Его родители поженились за неделю до войны. А забеременеть мать умудрилась, когда осенью сорок четвертого старший лейтенант Ермолай Церазов примчался домой на двухдневную побывку. Мальчик, названный Борисом, родился в июне сорок пятого. За месяц до рождения сына лейтенанта Церазова намертво свалила на окраине Берлина шальная пуля. Борис знал отца по подробным материнским рассказам, скромному наследию из пачки фронтовых писем, трофейного «вальтера П38» и трех фотокарточек. Одна, высокохудожественная, с коричневыми завитками в резных уголках, была сделана в фотоателье в день родительской свадьбы; две другие, скромные, любительские, присланы в разное время с фронта.

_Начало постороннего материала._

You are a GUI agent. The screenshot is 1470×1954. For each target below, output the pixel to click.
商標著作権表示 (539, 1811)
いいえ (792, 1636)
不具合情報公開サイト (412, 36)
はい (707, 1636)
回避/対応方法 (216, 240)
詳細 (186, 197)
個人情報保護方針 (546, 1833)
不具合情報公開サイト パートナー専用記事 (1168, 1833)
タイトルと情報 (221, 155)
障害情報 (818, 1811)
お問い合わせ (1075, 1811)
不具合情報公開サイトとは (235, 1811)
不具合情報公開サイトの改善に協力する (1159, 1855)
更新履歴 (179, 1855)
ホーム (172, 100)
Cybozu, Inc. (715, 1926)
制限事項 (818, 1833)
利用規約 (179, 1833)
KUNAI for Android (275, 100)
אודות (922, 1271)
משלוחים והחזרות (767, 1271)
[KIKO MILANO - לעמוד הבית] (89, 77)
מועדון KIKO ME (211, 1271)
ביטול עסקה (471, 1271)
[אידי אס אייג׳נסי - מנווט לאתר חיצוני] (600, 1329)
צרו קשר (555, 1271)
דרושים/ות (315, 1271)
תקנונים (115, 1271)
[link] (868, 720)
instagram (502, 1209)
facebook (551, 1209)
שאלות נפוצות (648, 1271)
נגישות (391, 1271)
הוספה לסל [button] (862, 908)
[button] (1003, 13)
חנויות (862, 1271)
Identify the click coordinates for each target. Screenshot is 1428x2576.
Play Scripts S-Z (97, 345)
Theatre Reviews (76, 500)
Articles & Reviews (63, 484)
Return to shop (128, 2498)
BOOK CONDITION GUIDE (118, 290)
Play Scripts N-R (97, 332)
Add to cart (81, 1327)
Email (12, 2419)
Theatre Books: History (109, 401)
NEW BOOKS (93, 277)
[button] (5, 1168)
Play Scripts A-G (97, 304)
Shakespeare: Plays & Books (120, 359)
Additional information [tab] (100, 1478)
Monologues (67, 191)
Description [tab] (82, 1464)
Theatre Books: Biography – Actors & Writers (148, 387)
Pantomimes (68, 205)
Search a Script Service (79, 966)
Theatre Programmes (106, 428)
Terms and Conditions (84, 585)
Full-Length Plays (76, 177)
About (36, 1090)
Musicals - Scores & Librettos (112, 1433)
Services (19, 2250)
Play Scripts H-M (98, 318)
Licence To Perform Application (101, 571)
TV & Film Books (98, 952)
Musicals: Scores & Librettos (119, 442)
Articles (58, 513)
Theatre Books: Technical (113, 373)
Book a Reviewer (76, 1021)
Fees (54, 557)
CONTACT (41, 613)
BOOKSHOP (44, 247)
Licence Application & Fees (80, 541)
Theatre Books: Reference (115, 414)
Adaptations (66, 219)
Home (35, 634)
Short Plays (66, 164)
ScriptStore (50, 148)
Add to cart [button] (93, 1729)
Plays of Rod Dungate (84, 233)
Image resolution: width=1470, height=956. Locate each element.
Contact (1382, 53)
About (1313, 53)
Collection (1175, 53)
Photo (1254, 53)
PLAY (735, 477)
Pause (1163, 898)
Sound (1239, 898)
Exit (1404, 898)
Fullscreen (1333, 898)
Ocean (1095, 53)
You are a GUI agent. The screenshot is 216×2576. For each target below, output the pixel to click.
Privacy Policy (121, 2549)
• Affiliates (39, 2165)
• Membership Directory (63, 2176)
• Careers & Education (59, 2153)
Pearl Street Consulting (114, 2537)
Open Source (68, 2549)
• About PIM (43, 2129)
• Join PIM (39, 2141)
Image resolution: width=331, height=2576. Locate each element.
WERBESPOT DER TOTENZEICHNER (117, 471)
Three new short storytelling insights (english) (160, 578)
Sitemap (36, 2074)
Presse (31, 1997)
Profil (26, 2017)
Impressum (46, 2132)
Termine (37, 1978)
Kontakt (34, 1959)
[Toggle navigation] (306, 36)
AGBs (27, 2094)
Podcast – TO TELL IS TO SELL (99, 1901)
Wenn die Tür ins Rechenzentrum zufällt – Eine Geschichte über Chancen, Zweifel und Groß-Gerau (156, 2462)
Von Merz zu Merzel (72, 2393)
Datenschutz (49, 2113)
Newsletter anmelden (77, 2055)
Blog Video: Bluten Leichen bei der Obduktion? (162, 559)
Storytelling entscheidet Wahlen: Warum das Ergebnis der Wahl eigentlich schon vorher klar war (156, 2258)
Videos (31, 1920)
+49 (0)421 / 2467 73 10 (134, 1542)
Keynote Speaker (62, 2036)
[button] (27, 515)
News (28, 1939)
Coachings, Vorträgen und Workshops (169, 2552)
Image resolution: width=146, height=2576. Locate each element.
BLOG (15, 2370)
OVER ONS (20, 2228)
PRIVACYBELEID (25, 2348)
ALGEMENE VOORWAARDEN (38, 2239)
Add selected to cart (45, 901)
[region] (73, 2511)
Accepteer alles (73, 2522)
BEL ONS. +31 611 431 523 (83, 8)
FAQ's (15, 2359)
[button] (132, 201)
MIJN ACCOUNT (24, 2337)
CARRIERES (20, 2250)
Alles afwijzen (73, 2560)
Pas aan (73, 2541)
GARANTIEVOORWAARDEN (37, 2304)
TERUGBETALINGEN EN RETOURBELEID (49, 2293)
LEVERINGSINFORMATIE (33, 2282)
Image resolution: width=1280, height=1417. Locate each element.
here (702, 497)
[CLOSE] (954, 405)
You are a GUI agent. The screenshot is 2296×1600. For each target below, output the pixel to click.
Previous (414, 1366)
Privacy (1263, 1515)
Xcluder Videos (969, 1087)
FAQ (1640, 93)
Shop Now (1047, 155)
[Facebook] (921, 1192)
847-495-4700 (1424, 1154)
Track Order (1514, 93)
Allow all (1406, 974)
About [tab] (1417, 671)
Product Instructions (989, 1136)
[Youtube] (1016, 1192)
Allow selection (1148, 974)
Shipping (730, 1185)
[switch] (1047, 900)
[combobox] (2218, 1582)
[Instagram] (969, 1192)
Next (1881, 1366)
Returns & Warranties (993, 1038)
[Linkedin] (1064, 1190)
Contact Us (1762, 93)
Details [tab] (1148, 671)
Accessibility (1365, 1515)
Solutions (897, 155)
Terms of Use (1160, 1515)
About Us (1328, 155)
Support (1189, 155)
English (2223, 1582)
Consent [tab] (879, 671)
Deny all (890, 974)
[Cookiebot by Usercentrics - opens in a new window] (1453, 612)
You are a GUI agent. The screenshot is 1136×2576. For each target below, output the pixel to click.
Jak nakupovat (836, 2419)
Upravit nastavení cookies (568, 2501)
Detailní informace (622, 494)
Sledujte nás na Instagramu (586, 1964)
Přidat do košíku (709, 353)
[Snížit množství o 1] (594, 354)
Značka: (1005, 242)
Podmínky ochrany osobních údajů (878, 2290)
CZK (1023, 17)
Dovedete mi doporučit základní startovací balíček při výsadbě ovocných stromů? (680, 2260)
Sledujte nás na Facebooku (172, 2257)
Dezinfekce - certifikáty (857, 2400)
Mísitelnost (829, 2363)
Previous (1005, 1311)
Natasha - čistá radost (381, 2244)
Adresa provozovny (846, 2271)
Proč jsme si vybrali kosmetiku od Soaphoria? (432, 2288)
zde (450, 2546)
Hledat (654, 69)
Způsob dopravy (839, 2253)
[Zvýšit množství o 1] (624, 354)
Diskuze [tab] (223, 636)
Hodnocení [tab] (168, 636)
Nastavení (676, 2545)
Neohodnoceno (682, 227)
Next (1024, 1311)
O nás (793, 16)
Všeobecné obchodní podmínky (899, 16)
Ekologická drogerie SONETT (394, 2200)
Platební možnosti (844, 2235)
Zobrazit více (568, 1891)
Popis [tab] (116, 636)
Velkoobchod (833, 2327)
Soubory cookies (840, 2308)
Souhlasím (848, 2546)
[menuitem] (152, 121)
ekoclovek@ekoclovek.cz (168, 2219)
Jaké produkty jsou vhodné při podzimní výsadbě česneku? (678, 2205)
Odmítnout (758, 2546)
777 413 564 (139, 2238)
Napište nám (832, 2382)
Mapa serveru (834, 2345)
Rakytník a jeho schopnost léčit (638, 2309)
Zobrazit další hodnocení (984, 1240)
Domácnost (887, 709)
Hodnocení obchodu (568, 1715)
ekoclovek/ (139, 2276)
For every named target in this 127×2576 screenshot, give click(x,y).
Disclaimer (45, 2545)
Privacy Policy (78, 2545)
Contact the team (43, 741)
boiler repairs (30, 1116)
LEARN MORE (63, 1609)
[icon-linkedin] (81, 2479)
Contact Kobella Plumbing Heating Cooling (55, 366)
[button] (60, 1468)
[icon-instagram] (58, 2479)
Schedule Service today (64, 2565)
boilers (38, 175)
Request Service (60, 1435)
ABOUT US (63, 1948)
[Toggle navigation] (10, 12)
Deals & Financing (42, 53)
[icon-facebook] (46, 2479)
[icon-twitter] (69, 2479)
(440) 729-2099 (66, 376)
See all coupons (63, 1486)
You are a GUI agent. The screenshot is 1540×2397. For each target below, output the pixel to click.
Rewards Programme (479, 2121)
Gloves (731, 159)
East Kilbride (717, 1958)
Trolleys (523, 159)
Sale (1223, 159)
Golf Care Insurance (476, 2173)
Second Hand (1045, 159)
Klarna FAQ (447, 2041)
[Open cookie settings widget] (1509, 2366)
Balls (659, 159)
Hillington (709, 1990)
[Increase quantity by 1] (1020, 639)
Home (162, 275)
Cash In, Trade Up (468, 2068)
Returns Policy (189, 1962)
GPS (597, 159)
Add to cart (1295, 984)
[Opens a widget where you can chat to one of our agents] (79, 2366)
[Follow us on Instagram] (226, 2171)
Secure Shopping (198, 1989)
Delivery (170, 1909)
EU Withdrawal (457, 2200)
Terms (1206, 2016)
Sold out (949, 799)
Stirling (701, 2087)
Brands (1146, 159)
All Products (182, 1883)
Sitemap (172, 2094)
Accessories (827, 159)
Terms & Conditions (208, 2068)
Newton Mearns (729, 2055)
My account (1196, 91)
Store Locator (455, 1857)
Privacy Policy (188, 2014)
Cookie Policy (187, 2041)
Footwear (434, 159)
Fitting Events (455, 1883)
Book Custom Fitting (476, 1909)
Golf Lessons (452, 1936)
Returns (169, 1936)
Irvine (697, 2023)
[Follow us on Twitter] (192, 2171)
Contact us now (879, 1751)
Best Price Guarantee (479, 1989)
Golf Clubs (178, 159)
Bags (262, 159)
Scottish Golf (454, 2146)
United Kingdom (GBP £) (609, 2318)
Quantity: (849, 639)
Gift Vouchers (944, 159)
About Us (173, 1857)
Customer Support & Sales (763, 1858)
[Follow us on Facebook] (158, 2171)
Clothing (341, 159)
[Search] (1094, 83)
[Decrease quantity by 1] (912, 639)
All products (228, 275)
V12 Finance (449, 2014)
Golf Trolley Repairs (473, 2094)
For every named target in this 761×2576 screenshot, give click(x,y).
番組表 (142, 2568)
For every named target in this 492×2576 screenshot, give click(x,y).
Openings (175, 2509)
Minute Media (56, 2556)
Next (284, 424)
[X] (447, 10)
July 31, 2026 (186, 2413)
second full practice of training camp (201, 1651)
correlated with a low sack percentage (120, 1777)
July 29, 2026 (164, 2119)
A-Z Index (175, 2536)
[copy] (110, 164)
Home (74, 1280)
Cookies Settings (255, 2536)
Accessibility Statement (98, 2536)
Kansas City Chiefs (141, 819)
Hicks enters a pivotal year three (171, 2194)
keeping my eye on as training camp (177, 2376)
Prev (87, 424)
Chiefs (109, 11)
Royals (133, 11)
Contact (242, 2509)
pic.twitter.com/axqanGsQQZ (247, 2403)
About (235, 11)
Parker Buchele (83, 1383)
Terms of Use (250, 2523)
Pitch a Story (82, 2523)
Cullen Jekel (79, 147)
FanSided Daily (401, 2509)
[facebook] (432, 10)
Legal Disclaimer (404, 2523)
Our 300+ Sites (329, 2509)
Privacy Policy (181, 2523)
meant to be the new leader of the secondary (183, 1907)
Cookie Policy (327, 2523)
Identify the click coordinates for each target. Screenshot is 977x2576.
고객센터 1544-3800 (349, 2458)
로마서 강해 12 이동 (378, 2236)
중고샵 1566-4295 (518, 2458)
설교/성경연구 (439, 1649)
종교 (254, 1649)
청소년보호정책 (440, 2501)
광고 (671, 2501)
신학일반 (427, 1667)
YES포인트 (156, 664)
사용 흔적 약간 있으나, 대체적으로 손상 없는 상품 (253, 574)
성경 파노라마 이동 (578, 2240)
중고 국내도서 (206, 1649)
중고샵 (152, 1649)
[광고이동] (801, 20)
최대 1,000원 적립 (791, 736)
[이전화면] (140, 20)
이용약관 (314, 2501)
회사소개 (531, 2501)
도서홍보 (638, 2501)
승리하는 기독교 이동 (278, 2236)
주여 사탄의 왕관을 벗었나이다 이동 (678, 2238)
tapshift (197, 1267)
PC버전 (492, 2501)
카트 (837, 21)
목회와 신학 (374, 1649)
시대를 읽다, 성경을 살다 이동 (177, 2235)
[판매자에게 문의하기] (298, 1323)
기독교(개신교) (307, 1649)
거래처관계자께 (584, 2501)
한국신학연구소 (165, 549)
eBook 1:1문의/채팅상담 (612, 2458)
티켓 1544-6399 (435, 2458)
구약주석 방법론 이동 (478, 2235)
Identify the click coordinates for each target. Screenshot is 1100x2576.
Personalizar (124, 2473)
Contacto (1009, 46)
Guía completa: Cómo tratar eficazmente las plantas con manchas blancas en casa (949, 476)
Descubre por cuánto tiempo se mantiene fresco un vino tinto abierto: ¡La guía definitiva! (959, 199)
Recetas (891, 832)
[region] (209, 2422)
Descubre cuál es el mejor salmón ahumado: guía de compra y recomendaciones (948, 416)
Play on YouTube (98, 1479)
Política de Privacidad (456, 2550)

Они с Тасей учились в одной школе. Он, годом ее старше, перешел в ту пору в выпускной. Оба были гордостью школы. Мать, увидав однажды из окна автобуса, как они с Тасей вдвоем шли по улице, сказала вечером того же дня: «Похоже, ты однолюб, Борька, как твой отец. Однолюбы сродни белым воронам, встречаются на планете очень редко. Приводи свою зазнобу, погляжу, что за птицу ты выбрал». Когда втроем пили чай, мать в основном молчала, но по ее щедро улыбающимся глазам он прочитал – она признала Тасю, почувствовала в ней свою. Уж он-то хорошо знал этот теплый, лучащийся материнский взгляд. Убрав со стола посуду, мать поставила памятную пластинку сороковых с медленным фокстротом «Звездный свет». «Не стесняйтесь, потанцуйте, а я полюбуюсь», – сказала она. И они танцевали сначала немного смущенно, потом все свободнее под негромкий голос Ружены Сикоры: «О звездный свет, лучистый свет недавних лет, его огнем сегодня вновь душа согрета…»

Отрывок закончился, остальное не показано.